(Stored data)
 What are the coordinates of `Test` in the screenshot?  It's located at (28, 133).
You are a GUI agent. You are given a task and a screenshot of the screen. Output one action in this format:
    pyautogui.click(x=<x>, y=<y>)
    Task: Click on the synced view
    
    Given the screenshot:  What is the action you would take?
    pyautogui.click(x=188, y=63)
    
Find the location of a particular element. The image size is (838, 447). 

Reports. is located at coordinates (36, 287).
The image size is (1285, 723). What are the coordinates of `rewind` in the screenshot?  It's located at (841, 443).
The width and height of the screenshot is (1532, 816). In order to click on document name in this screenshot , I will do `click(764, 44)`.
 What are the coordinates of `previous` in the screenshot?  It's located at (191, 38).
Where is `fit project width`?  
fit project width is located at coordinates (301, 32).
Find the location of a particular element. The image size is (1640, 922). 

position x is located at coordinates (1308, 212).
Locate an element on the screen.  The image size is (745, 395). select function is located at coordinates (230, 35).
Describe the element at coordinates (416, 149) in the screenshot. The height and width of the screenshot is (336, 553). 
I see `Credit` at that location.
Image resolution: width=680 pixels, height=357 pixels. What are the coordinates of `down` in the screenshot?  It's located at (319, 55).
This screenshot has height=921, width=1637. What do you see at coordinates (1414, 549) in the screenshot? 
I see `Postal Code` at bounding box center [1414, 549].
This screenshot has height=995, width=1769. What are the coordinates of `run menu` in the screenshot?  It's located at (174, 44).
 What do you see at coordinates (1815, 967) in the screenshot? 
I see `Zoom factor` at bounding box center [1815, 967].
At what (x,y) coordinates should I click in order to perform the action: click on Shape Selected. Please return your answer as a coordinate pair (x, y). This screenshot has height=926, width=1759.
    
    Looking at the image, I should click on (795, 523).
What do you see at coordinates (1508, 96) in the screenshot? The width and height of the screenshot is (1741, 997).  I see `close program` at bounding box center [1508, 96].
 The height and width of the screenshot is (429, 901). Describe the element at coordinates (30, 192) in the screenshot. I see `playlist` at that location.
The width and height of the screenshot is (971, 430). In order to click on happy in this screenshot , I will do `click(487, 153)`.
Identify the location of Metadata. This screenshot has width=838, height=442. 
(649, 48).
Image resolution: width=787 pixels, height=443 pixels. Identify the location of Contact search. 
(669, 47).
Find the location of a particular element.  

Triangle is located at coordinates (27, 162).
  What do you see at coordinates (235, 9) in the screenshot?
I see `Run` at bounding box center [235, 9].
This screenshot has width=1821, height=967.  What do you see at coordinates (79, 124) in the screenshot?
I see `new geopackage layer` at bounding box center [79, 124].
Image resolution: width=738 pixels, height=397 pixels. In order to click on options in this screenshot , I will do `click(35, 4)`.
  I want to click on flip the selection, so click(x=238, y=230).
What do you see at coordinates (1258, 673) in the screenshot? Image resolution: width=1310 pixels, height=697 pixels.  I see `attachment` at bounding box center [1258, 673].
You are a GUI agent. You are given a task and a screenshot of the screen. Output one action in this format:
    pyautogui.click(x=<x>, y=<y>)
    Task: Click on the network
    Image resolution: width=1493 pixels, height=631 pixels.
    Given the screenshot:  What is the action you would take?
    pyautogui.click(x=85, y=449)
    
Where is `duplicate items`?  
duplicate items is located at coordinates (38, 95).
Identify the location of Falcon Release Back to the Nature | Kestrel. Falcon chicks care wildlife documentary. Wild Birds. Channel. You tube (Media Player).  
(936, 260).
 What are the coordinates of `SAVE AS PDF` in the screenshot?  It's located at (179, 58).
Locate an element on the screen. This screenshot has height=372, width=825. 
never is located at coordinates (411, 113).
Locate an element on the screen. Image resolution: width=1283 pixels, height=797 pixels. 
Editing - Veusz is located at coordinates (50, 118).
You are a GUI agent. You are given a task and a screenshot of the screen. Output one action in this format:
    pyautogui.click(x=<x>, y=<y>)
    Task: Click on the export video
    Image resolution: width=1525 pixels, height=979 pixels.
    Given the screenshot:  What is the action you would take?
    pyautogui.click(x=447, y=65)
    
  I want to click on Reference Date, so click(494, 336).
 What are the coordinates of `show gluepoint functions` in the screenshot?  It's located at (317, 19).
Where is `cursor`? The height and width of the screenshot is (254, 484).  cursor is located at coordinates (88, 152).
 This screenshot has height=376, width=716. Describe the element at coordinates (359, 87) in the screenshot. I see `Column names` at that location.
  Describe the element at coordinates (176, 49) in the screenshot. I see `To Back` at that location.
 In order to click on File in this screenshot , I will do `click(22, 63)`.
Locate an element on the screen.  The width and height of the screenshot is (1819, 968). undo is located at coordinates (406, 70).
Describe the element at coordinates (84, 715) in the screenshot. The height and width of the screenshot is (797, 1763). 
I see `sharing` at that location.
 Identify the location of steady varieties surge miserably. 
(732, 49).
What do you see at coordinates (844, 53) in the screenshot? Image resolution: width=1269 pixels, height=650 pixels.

(Given task)
Lay out everything in the material above, from the line containing "coordinates (230, 35)." down to the line containing "center [79, 124].", as a Markdown table with the columns Row and Material line, and leave out blank lines.

(Answer to this problem)
| Row | Material line |
|---|---|
| 1 | Locate an element on the screen.  The image size is (745, 395). select function is located at coordinates (230, 35). |
| 2 | Describe the element at coordinates (416, 149) in the screenshot. The height and width of the screenshot is (336, 553).  |
| 3 | I see `Credit` at that location. |
| 4 | Image resolution: width=680 pixels, height=357 pixels. What are the coordinates of `down` in the screenshot?  It's located at (319, 55). |
| 5 | This screenshot has height=921, width=1637. What do you see at coordinates (1414, 549) in the screenshot?  |
| 6 | I see `Postal Code` at bounding box center [1414, 549]. |
| 7 | This screenshot has height=995, width=1769. What are the coordinates of `run menu` in the screenshot?  It's located at (174, 44). |
| 8 |  What do you see at coordinates (1815, 967) in the screenshot?  |
| 9 | I see `Zoom factor` at bounding box center [1815, 967]. |
| 10 | At what (x,y) coordinates should I click in order to perform the action: click on Shape Selected. Please return your answer as a coordinate pair (x, y). This screenshot has height=926, width=1759. |
| 11 |     Looking at the image, I should click on (795, 523). |
| 12 | What do you see at coordinates (1508, 96) in the screenshot? The width and height of the screenshot is (1741, 997).  I see `close program` at bounding box center [1508, 96]. |
| 13 |  The height and width of the screenshot is (429, 901). Describe the element at coordinates (30, 192) in the screenshot. I see `playlist` at that location. |
| 14 | The width and height of the screenshot is (971, 430). In order to click on happy in this screenshot , I will do `click(487, 153)`. |
| 15 | Identify the location of Metadata. This screenshot has width=838, height=442.  |
| 16 | (649, 48). |
| 17 | Image resolution: width=787 pixels, height=443 pixels. Identify the location of Contact search.  |
| 18 | (669, 47). |
| 19 | Find the location of a particular element.   |
| 20 | Triangle is located at coordinates (27, 162). |
| 21 |   What do you see at coordinates (235, 9) in the screenshot? |
| 22 | I see `Run` at bounding box center [235, 9]. |
| 23 | This screenshot has width=1821, height=967.  What do you see at coordinates (79, 124) in the screenshot? |
| 24 | I see `new geopackage layer` at bounding box center [79, 124]. |